In January 2020 the car became the most expensive charity vehicle that week at the Barrett-Jackson auction, selling for $3 million (~$3.48 million in 2023). The proceeds of the sale went to the Detroit Children's Fund.[109]

The LT2 saw fuel management system upgrades for the 2022 model year which featured a new fuel pump and injectors. The base price was also increased by $1200. A new IMSA GTLM Championship Edition package, limited to 1000 units, was introduced for 2022.[110]

The Corvette C8 Z06 debuted in the 2023 model year. It features the LT6, a 670 horsepower (500 kW), 5.5 liter, DOHC flat-plane crank V8 – the most powerful naturally aspirated production V8. The Z06 is redlined at 8600 RPM and feature the same dual-clutch transmission as the Stingray, with gearing changes specific to the performance of this model.[111]
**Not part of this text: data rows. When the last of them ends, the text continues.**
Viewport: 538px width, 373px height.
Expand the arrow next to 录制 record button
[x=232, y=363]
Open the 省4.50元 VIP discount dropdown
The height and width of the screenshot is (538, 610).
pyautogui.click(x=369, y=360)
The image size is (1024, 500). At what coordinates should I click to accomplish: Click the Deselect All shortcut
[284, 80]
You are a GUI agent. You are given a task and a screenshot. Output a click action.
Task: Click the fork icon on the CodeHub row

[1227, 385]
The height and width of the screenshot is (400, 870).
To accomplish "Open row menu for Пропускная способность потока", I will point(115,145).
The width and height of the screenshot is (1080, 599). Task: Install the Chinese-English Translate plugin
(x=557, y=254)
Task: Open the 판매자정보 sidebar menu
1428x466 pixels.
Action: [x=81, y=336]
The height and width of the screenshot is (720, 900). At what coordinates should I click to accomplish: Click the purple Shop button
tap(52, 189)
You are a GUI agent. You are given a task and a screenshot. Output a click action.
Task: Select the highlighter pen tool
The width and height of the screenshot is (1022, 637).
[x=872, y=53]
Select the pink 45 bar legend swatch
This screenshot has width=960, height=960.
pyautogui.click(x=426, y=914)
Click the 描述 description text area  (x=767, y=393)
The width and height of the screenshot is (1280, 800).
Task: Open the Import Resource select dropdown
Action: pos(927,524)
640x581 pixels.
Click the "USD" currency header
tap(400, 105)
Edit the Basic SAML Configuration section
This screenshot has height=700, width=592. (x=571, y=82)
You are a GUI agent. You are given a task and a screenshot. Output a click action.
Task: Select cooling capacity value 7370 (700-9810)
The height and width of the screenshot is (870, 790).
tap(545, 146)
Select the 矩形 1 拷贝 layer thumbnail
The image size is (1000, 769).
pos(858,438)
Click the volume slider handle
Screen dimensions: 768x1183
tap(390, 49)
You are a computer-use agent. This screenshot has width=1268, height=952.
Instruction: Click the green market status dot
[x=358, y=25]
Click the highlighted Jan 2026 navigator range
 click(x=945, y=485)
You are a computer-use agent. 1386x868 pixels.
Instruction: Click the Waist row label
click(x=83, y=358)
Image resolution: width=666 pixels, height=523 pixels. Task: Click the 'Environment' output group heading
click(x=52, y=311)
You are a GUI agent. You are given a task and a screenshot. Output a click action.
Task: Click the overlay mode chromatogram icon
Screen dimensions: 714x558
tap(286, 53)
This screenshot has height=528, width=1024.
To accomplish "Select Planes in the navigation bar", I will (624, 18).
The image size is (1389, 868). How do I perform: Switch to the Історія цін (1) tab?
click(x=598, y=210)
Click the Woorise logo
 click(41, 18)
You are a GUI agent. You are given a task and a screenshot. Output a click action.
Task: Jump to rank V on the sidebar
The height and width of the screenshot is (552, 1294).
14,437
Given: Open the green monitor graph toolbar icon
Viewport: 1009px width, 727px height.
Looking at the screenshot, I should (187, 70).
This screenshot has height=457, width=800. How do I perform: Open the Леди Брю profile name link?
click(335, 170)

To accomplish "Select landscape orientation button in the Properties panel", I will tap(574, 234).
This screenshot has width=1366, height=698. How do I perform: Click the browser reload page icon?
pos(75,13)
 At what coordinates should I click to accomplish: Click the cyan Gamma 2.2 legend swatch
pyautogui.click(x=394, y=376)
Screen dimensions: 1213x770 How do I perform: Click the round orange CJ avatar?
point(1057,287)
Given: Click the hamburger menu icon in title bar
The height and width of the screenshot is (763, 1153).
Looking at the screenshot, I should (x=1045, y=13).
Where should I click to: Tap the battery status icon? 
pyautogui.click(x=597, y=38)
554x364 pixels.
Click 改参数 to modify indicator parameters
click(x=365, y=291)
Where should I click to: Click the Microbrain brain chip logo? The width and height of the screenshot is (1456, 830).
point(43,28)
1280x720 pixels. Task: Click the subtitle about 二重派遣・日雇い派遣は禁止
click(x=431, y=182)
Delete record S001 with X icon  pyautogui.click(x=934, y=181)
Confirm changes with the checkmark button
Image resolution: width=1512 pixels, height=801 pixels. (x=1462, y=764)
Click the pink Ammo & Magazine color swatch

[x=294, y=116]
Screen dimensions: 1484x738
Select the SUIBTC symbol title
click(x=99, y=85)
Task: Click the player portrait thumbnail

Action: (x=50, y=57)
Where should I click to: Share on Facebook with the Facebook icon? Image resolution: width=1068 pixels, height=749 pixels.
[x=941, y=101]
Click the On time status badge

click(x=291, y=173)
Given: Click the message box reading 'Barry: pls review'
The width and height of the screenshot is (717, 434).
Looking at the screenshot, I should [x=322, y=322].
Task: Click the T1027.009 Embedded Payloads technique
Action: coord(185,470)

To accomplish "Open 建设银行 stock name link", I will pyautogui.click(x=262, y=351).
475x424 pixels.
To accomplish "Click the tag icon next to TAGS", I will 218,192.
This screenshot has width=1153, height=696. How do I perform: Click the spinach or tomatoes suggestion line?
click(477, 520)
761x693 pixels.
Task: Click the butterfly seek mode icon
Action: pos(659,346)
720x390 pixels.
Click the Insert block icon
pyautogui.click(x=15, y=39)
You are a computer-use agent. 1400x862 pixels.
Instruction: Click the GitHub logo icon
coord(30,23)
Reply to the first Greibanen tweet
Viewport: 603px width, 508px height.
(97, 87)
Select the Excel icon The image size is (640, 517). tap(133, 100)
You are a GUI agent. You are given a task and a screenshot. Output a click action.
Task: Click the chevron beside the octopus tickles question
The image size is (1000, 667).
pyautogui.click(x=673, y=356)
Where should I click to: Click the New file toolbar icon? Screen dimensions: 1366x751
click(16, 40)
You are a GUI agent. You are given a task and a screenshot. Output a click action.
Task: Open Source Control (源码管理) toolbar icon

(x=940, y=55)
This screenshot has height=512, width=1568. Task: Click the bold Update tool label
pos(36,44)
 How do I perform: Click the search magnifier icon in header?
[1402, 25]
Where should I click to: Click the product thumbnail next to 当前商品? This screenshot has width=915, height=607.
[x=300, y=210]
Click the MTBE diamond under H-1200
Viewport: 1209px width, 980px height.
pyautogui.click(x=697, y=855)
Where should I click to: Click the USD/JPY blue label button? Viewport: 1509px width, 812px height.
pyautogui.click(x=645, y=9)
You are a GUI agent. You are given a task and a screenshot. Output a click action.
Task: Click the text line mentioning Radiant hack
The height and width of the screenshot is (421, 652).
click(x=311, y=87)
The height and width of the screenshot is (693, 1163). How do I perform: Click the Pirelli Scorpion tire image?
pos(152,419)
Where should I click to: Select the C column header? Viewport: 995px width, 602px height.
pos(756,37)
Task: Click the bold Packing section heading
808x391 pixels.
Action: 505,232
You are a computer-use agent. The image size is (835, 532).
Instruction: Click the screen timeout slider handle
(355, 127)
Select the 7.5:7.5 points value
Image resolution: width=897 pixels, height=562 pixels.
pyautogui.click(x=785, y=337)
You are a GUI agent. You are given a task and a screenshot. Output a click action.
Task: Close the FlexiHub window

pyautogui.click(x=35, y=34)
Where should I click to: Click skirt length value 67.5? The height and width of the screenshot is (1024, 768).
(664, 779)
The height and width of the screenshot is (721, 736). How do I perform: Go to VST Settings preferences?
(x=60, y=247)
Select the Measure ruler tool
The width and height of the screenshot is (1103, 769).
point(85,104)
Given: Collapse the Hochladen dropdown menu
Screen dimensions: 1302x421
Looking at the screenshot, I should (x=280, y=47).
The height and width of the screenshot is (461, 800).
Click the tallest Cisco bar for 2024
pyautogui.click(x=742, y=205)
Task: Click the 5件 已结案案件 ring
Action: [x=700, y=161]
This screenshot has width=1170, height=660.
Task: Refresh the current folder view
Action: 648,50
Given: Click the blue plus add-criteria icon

The Corvette C8 E-Ray was unveiled on January 17, 2023, as a 2024 model year vehicle. It is the first production Corvette to include front wheel drive electric motor components. The Hybrid powertrain features a combined 655 horsepower (488 kW) generated from a 6.2L LT2 V8, coupled with an e-motor powering the front wheels. It listed at over $122,000 before options.[112]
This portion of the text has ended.